• [GIVEN INFORMATION]:
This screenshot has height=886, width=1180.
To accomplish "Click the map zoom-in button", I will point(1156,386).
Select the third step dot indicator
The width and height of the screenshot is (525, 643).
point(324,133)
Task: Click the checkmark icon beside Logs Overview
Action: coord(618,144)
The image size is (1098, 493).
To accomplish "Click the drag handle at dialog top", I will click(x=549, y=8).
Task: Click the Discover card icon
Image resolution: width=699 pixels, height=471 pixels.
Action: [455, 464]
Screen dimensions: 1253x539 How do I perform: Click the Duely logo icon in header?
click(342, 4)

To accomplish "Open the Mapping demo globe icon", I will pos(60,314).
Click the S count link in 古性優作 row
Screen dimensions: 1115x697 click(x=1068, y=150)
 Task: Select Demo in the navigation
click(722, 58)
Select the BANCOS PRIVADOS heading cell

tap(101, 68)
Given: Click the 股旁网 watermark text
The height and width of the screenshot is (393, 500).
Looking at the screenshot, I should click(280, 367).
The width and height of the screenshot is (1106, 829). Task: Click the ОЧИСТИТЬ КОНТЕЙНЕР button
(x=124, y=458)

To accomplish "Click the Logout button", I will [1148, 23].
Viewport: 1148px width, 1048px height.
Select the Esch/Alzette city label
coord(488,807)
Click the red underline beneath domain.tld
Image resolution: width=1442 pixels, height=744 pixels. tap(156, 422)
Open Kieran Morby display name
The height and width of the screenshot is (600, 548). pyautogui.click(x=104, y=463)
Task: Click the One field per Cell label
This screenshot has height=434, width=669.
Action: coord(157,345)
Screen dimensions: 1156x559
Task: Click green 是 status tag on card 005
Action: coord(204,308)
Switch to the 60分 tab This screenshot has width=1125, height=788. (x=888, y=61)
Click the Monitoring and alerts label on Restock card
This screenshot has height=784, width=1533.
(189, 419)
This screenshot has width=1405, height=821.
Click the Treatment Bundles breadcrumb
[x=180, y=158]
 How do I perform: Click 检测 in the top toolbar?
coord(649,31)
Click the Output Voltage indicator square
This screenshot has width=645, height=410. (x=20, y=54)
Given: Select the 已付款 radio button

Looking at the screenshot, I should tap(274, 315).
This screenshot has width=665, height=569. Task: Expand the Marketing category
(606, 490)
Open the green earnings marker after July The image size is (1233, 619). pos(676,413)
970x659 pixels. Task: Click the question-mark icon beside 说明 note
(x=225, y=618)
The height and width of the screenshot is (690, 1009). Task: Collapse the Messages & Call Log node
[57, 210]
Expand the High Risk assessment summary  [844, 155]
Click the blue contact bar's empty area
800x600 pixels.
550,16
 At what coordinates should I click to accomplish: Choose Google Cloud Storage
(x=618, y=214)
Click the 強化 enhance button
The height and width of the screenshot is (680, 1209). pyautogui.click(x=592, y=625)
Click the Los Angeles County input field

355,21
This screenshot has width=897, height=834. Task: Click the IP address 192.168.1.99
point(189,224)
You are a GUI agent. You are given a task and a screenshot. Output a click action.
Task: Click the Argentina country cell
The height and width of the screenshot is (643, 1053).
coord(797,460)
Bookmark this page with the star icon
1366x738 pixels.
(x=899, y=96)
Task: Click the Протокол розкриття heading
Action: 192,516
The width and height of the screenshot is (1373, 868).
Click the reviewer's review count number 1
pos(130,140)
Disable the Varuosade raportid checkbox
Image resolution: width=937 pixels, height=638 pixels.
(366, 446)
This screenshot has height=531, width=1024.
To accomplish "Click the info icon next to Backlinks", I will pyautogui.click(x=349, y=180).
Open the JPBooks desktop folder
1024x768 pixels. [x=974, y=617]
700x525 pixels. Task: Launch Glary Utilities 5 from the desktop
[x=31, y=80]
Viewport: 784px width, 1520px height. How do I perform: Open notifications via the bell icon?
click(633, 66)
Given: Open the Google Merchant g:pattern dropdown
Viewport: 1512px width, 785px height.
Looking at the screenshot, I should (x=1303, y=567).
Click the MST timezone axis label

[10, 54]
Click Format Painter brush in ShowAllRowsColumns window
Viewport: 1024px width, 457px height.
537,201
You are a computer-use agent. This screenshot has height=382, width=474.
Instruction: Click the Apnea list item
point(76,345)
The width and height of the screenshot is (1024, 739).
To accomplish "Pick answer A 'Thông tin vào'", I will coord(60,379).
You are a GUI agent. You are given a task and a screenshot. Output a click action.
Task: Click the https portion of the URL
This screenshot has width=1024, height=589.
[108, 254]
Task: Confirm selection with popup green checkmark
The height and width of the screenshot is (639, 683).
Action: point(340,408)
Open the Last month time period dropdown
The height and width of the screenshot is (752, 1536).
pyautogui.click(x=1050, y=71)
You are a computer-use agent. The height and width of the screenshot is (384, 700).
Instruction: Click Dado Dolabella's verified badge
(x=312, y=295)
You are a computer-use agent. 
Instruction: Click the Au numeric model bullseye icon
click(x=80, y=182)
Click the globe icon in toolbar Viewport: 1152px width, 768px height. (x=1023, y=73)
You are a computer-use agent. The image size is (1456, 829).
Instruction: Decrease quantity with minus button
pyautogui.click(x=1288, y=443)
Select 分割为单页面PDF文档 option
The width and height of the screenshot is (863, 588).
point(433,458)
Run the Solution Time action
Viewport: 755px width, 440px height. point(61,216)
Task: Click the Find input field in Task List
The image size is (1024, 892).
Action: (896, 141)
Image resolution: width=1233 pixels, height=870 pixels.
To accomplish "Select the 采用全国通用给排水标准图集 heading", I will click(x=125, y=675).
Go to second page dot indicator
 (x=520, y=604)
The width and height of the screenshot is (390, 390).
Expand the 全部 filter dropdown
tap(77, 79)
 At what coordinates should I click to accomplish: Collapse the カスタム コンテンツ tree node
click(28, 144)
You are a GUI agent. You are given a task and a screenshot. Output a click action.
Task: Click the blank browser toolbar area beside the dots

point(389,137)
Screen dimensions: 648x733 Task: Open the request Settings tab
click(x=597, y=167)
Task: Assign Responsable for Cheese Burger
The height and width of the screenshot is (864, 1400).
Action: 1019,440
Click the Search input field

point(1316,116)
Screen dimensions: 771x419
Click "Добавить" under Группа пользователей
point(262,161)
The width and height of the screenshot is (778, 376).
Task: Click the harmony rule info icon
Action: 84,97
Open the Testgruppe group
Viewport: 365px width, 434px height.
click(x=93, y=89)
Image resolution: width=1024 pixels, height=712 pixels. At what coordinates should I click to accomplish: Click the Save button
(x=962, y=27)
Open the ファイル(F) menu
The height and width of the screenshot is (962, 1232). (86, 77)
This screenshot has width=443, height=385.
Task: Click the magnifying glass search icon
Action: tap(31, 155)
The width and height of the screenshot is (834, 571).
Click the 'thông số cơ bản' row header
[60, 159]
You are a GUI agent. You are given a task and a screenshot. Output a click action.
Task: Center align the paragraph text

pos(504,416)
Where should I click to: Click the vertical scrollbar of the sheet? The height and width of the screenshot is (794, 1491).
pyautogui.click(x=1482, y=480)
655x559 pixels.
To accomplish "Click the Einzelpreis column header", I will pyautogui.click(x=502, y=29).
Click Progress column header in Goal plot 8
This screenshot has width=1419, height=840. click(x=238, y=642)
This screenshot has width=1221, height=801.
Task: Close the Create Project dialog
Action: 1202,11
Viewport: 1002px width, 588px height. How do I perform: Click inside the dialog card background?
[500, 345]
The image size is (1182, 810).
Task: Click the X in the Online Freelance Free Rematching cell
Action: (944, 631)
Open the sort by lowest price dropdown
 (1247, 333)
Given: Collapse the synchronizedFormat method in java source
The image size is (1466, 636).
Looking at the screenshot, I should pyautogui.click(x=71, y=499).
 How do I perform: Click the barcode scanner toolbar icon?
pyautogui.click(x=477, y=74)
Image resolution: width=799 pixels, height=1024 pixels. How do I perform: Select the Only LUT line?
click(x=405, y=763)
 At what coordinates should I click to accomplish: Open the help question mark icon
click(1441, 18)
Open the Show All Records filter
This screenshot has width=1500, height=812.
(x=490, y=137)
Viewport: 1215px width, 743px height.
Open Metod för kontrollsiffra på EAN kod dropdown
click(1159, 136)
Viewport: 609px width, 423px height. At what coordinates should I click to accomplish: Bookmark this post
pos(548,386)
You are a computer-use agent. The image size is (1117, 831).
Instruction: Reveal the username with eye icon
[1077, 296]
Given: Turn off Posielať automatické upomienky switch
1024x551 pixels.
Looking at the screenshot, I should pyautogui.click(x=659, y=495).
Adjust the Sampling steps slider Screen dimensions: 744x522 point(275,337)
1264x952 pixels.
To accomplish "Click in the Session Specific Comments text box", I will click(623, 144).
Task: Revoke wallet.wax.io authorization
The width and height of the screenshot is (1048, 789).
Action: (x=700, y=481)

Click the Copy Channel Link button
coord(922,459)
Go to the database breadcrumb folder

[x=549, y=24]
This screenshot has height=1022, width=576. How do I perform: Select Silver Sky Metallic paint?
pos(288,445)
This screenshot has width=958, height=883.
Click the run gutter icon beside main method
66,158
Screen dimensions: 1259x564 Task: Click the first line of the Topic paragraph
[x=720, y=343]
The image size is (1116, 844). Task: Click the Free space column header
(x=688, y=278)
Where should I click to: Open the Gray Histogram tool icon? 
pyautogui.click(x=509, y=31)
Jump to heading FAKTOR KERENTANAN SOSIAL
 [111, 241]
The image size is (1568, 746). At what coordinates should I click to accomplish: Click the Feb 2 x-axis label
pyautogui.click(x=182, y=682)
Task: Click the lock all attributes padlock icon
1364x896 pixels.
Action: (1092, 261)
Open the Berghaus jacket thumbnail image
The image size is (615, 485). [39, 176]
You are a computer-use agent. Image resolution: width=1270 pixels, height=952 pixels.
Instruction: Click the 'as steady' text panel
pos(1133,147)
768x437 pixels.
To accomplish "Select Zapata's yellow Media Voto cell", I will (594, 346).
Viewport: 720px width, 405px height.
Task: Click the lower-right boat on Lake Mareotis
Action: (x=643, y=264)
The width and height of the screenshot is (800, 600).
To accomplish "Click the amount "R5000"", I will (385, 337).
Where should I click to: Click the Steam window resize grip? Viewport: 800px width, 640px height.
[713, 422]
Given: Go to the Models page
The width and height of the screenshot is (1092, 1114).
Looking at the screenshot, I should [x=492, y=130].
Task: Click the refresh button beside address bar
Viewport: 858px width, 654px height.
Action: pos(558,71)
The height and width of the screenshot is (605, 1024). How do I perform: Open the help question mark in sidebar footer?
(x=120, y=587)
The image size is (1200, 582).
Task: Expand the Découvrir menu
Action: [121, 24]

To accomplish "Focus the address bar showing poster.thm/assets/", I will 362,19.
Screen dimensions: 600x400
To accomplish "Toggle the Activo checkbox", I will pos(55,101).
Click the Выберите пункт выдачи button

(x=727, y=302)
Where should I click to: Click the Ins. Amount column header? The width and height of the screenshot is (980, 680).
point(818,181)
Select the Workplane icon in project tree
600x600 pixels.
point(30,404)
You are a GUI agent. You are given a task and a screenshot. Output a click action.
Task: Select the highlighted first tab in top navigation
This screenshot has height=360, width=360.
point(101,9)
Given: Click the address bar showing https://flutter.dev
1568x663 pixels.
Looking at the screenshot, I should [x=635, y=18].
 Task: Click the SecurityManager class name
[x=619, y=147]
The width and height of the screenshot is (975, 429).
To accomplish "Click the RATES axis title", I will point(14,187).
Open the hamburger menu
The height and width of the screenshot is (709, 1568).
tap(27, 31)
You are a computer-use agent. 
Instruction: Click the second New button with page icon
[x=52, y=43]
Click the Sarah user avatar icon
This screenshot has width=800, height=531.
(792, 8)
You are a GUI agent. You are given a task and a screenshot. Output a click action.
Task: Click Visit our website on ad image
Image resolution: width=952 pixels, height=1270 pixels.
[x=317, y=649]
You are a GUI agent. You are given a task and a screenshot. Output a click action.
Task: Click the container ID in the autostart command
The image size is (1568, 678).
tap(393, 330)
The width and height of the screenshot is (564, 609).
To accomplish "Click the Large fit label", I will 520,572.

• [YOUR GOAL]: Take the stretch of lines above from the one containing "Where should I click to: Click the vertical" through the one containing "655x559 pixels." and repeat it exactly, adding no other line.

• [RESPONSE AREA]:
Where should I click to: Click the vertical scrollbar of the sheet? The height and width of the screenshot is (794, 1491).
pyautogui.click(x=1482, y=480)
655x559 pixels.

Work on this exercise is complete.